My next post might also be in a list format, can't tell.

  1. The Maid of the Mist ride into the Niagra falls. The falls are horseshoe shaped and the boat takes you into the middle of the horseshoe. For about 10 minutes, you are surrounded by roaring water, a fine mist hitting your face. Quite an overwhelming moment in some ways.
  2. The Kraken ride at Sea World, Orlando. The roller coaster last for about 2 minutes and has 7 loops! I went twice. An incredible adrenaline rush.
  3. Watching Chicago in New York. Broadway has been one of my various showbiz obsessions for a while and watching Chicago on Broadway was almost spiritual.
  4. My first first sight of Times Square. This was when I had gone with my family. We took a cab from Upper Manhattan and got off just before the actual junction of Broadway and 7th Avenue. A few paces took us in the midst of a whirlwind of noise, colour and people. The sheer exhilaration of being there made me want to jump around.
  5. The Wayanad trek. It is definitely one of the most unique experiences I have had. The long trek upwards, subsequent qualms about going further and the final trudge to the heart-shaped lake and our photo taking session on top.

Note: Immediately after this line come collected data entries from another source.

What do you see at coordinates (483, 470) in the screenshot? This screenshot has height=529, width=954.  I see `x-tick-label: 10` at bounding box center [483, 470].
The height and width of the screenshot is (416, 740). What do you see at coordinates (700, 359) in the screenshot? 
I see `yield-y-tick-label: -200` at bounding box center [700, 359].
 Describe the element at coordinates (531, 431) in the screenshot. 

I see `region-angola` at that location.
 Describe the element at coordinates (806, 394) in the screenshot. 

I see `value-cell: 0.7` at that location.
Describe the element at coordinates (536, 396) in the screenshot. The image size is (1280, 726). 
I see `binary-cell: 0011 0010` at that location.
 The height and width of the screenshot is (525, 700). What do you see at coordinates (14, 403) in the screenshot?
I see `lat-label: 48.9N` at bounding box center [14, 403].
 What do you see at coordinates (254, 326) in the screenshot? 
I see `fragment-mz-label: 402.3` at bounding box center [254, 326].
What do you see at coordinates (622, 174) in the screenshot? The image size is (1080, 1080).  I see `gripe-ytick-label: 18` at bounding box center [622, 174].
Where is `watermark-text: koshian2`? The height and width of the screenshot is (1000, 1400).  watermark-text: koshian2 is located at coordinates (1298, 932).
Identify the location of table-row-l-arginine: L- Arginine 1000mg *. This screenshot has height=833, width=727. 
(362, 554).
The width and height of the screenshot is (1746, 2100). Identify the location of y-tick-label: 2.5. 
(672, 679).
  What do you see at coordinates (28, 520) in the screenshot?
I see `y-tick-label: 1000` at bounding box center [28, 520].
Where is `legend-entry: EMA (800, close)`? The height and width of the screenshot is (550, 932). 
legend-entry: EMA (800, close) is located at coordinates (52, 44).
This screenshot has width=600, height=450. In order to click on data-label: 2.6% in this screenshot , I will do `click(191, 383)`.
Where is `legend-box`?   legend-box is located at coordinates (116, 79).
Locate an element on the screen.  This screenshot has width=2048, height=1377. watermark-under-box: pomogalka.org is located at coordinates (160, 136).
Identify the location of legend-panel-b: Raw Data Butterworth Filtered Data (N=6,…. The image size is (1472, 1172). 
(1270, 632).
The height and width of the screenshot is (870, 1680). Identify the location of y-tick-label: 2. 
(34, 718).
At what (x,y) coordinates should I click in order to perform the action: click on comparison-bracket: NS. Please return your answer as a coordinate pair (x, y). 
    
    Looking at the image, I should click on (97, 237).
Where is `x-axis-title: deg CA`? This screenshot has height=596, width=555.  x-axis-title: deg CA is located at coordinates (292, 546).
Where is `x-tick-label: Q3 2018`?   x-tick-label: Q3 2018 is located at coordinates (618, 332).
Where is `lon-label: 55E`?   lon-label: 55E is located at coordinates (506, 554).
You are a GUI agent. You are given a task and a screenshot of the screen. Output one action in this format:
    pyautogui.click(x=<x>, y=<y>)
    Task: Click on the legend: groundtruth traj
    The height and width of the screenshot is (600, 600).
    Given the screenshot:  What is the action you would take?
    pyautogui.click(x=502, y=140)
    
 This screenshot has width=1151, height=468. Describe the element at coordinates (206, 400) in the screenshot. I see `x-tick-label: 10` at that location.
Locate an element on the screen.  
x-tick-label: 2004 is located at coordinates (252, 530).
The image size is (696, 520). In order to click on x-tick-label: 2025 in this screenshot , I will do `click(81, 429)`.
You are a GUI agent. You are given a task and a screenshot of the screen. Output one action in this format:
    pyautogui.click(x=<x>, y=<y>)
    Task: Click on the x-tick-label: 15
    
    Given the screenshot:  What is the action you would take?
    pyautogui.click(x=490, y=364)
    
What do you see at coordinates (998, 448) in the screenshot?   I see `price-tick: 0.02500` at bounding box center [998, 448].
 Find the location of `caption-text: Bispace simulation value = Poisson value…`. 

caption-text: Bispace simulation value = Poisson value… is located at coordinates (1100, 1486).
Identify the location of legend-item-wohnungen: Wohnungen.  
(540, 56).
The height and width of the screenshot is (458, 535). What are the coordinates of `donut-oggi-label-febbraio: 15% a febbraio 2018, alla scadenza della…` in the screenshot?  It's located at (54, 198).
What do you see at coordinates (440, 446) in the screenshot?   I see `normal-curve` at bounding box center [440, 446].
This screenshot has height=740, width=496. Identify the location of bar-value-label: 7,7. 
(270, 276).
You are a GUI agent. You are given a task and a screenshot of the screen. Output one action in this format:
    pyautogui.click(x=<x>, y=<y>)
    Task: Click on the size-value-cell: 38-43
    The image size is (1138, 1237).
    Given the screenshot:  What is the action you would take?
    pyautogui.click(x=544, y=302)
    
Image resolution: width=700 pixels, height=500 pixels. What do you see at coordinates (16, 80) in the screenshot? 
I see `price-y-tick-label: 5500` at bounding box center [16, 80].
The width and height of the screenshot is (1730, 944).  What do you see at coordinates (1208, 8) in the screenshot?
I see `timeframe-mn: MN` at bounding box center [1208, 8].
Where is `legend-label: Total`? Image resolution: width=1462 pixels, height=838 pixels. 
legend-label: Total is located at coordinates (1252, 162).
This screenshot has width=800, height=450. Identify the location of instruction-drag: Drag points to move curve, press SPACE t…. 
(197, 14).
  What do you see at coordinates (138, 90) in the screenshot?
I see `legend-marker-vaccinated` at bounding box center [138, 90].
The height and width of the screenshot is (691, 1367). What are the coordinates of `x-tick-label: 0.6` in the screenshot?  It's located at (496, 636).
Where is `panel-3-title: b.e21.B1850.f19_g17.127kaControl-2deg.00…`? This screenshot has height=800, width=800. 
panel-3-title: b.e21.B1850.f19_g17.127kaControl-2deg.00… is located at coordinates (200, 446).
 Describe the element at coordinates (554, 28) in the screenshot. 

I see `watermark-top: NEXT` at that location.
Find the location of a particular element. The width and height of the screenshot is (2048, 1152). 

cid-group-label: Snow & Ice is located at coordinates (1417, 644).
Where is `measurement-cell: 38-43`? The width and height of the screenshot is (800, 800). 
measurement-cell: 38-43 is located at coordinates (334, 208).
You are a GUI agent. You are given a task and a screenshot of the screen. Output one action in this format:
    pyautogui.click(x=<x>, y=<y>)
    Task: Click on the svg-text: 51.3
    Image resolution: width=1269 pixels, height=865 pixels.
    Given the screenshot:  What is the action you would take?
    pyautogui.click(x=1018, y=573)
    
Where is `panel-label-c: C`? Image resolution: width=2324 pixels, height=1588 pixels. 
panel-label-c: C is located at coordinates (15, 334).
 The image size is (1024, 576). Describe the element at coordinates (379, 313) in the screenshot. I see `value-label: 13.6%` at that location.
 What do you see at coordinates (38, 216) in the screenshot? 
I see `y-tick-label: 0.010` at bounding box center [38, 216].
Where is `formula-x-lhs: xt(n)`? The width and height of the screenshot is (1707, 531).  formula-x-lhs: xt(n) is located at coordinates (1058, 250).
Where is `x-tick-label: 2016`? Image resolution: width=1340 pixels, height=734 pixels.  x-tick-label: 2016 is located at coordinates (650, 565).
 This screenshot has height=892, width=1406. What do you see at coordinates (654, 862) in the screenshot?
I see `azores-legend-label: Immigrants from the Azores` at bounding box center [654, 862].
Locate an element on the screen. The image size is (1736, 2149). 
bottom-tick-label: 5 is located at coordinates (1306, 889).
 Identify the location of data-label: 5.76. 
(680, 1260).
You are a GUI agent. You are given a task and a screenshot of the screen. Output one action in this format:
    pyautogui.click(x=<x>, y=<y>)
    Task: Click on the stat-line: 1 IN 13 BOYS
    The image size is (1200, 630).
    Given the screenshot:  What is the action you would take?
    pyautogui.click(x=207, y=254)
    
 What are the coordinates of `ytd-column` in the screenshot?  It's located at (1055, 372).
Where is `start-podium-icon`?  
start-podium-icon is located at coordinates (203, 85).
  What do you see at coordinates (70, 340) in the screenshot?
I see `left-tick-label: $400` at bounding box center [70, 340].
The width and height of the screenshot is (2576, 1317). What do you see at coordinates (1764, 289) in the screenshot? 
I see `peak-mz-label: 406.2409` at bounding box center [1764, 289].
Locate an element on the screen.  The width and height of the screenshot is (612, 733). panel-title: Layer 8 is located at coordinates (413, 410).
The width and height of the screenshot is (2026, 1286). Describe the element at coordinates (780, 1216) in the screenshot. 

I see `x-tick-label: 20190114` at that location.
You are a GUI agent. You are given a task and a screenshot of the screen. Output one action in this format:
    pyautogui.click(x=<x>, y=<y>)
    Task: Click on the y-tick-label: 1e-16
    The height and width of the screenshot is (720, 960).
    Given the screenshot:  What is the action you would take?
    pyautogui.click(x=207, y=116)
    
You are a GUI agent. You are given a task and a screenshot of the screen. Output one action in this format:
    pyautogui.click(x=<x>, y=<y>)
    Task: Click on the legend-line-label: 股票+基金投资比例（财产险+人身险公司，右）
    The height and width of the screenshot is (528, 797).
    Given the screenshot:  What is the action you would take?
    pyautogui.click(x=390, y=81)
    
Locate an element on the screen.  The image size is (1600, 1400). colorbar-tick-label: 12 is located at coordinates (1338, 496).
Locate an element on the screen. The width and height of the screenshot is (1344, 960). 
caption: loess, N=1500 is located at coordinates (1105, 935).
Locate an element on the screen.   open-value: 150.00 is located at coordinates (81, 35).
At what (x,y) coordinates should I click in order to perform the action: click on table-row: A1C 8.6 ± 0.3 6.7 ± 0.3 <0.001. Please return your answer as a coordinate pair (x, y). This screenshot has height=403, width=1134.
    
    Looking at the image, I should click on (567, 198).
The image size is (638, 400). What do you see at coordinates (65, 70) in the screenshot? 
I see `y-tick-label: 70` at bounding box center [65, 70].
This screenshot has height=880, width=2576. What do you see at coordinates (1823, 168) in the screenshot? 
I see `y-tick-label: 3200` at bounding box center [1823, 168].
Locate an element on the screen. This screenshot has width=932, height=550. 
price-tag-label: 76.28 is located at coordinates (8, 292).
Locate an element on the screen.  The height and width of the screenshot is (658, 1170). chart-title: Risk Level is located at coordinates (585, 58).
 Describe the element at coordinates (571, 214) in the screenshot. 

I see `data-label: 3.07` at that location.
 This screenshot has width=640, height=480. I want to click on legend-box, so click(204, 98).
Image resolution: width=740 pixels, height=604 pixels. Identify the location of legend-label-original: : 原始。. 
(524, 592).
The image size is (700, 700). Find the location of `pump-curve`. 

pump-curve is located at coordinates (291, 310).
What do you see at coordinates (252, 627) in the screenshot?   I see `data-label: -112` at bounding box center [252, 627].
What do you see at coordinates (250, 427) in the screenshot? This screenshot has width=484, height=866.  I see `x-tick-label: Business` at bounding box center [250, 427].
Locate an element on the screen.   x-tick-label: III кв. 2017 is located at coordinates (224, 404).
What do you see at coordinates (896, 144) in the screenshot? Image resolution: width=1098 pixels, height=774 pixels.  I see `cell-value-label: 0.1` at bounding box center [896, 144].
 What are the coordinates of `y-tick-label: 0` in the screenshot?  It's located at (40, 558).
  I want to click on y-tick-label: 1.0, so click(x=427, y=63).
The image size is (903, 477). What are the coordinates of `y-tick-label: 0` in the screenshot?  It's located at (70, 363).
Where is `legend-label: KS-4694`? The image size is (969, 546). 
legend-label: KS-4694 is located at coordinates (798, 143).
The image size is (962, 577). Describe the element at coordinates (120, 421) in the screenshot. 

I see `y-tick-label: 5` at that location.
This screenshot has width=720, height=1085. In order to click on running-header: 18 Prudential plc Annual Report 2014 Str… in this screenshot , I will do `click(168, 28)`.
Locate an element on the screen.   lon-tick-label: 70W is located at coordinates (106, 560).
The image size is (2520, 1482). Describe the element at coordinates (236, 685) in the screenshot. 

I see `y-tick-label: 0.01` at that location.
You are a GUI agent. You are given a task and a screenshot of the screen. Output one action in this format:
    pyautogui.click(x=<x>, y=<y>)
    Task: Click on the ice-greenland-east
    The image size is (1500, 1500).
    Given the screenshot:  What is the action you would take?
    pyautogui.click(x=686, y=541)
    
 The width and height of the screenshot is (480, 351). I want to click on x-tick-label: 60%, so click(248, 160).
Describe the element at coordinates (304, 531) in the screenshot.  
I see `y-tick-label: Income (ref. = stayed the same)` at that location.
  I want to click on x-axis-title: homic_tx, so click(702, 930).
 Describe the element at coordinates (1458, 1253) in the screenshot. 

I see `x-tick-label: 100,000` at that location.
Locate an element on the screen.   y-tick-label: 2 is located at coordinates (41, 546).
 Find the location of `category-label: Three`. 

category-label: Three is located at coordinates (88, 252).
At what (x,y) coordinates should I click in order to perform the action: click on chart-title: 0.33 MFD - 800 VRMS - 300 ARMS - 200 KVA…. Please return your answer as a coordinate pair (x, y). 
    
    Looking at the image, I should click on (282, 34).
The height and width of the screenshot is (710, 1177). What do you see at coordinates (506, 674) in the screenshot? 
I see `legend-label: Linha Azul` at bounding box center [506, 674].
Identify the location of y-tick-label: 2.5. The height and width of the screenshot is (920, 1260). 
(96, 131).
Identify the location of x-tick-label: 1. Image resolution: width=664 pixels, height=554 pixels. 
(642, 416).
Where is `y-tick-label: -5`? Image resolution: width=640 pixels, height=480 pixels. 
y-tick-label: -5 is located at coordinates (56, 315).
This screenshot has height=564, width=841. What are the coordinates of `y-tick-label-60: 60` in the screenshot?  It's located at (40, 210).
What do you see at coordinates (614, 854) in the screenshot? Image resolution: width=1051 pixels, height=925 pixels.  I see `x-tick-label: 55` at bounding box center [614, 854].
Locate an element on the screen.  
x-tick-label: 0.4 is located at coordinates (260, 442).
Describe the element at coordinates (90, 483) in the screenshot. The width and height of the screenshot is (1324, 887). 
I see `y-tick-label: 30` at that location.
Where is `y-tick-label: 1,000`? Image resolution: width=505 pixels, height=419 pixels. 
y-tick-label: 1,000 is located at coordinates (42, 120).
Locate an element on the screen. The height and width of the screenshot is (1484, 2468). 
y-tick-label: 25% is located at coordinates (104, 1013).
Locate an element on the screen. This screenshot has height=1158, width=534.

One of the cooler things I have done (I hope to do more of them!).
  6. Paris. I can't really pin-point anything specific moment here - everything was so awesome! But highlights definitely include the view from the top of the Eiffel Tower and Roland Garros.
  7. Wimbledon and Strawberries and Cream. Our old time British guide took us on a good one hour tour of the entire Wimbledon grounds. We then had baked jacket potatoes and strawberries and cream for lunch. I could literally picture text from Enid Blighton books before my eyes.
  8. Hong Kong Disneyland. Though it is called a poor man's Disneyland, we visited it over two days and met almost all Disney 'characters' including Cinderella, Alice in Wonderland, Snow White and of course Mickey and Minnie themselves. It was quite satisfying in that sense :).
  9. Our private beach experience in Thalaserry. Yes, it was incredibly hot and yes, we got terribly tanned but the feeling of having the entire beach to one's self was empowering. And of course all the games of hand-sand.
  10. Lying on Om Beach at night and looking at the stars. No explanations needed, it was simply beautiful.
  11. A mad canal ride through Bangakok. This ride was made more exciting by the fact that it had rained very heavily that afternoon and the canal was swollen and the water quite turgid. Our boatman, without a care in the world, made the both go so fast that its prow was rising out of the water and it seemed about to take off. The rather exciting but slightly scary trip was completed when we later found out that due to the swollen river, a couple of tourists had been drowned while exploring some caves. Psycho shit!
  12. Sistine Chapel in the Vatican. I can't really describe how I felt looking at those frescoes except for the fact that I was incredibly awestruck. Each figure seemed to come to life in the flickering candle-light and each panel had a story to tell.
  13. The entire Dresden trip. Being the first phoren locale I had visited with friends and my first hop-on/ hop-off tour (which went on to have a profound influence on Anwesha and my lives), it was a fun and interesting trip helped by the fact that Dresden is an incredibly beautiful city.
  14. The dash through Charles de Gaulle airport to catch the Frankfurt flight. Man I hate that airport! It was fun though :)
  15. The tequila experiments in Pondicherry. Our extreme belief in the power of tequila and subsequent disappointment is something I will never forget!
  16. Driving to Mysore. Mainly because of my driving powers and all those photo moments.
  17. Breaking into random song on the slopes of Munnar. This is something I have been wanting to do for a while and I was lucky had two worthy individuals to accomplish this feat with :D
  18. The thrill of travelling to Disneyland Paris without a ticket and actually fooling the ticketing machines. I still marvel at it sometimes!
The list ends at the somewhat random number 18 because these experiences undoubtedly stand out from the entire bunch of adventures one has on any holiday. I am honestly hoping one comes my way soon - something longer than 4 days. Major break required!